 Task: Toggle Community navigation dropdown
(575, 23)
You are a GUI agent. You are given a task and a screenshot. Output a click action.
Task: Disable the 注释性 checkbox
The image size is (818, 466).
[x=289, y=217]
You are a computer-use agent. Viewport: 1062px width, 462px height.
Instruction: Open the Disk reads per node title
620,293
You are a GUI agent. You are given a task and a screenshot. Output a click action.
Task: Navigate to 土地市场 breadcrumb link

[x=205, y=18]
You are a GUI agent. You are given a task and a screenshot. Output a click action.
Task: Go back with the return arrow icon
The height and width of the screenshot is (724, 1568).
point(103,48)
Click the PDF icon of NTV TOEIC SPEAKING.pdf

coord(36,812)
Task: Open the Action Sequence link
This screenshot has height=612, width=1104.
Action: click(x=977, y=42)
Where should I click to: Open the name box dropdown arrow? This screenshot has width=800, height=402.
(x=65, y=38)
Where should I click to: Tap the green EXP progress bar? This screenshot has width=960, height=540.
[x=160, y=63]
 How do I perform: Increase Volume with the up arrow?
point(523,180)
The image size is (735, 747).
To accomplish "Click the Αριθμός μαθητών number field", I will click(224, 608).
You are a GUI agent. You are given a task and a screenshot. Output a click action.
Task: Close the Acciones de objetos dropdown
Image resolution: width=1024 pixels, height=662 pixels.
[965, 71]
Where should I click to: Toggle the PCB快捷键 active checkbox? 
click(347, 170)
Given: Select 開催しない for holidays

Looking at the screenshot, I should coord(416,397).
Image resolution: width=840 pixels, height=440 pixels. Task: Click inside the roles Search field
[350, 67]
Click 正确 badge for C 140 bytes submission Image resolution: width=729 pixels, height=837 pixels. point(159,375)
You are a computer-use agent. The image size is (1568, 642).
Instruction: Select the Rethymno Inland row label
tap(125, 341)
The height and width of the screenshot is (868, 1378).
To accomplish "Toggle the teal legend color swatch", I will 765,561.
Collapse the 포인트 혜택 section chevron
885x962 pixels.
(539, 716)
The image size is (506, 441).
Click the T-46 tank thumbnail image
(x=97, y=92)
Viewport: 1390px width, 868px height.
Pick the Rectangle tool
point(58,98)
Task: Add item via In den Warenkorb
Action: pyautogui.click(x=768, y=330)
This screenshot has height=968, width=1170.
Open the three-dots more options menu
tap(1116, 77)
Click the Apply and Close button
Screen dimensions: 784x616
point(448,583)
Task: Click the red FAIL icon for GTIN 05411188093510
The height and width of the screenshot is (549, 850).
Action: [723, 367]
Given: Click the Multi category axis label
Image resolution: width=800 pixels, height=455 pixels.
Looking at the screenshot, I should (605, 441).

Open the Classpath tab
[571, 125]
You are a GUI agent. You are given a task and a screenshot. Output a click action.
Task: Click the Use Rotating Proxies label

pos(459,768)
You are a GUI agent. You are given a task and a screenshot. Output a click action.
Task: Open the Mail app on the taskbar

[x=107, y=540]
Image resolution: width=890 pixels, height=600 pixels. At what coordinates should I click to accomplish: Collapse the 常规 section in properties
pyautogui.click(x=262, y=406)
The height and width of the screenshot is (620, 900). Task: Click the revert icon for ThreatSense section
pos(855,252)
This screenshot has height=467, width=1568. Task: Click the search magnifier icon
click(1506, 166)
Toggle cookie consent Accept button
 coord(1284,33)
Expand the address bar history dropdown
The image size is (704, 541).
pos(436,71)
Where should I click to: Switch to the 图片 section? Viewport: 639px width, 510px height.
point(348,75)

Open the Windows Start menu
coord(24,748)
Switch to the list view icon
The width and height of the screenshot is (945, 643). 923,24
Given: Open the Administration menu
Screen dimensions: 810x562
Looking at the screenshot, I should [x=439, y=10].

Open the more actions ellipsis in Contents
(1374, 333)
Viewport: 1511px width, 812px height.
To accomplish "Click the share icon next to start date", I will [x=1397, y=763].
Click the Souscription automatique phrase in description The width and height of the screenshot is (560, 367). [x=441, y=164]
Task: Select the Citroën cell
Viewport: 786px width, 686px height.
=====
__EXERCISE PROMPT__
Review the preceding data and report every line that includes the string "computer".

__TASK RESPONSE__
You are a computer-use agent. Viewport: 1062px width, 462px height.
You are a computer-use agent. The image size is (1568, 642).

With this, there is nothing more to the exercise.